Codes of MMPareto: Boosting Multimodal Learning with Innocent Unimodal Assistance

Here is the official PyTorch implementation of ''MMPareto: Boosting Multimodal Learning with Innocent Unimodal Assistance'', which observe and diminish the potential conflict between multimodal and unimodal learning objectives, balancing the unimodal learning. Please refer to our ICML 2024 paper for more details.

Paper Title: "MMPareto: Boosting Multimodal Learning with Innocent Unimodal Assistance"
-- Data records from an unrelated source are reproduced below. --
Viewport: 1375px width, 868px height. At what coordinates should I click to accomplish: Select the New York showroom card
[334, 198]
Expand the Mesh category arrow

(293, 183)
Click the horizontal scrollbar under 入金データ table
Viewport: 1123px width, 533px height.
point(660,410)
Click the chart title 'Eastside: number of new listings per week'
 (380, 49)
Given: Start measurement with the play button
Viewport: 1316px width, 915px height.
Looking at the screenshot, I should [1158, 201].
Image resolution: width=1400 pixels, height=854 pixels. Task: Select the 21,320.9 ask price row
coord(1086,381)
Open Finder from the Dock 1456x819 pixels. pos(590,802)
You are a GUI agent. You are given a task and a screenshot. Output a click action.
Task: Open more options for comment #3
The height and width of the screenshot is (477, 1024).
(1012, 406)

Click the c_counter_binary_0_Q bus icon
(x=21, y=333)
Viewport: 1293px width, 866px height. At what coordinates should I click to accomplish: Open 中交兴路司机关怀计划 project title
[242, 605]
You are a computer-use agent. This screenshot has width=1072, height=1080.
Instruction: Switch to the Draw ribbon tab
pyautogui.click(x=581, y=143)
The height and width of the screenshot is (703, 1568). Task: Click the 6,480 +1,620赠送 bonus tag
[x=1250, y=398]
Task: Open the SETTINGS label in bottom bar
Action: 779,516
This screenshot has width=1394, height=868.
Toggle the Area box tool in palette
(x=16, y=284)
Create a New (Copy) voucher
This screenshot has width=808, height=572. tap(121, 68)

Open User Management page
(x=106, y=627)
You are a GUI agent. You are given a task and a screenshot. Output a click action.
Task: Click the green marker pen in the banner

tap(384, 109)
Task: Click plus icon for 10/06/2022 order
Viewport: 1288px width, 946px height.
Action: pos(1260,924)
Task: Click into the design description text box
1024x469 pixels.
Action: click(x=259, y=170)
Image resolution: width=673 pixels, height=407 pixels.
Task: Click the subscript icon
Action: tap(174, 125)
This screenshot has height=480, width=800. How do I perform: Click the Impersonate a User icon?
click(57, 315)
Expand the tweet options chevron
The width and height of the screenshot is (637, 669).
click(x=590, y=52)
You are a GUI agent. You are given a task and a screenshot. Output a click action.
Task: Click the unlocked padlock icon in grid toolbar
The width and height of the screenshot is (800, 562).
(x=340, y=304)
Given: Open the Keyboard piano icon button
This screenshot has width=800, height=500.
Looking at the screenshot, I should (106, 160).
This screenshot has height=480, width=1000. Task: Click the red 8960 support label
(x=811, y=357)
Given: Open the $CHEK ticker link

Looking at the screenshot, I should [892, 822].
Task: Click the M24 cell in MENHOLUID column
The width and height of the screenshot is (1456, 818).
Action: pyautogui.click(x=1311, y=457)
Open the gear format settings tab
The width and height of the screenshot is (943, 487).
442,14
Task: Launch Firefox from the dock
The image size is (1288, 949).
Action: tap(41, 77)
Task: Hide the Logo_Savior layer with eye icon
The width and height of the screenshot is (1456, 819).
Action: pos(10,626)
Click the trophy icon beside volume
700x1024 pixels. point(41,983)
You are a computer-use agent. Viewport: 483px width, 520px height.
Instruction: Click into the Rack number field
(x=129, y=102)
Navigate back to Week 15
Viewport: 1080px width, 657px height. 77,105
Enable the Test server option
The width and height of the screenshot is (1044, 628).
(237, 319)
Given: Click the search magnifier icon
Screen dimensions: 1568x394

Authors: Yake Wei, and Di Hu

Potential optimization conflict in multimodal framework

The imbalanced multimodal learning problem, where most multimodal models cannot jointly utilize all modalities well, limiting their performance, has raised attention recently. Several methods have been proposed to improve the training of worse learnt modality with additional module or modality-specific training strategy. Among them, multitask-like methods that directly add unimodal learning objectives besides the multimodal joint learning objective, exhibit their superior effectiveness for alleviating this imbalanced multimodal learning problem.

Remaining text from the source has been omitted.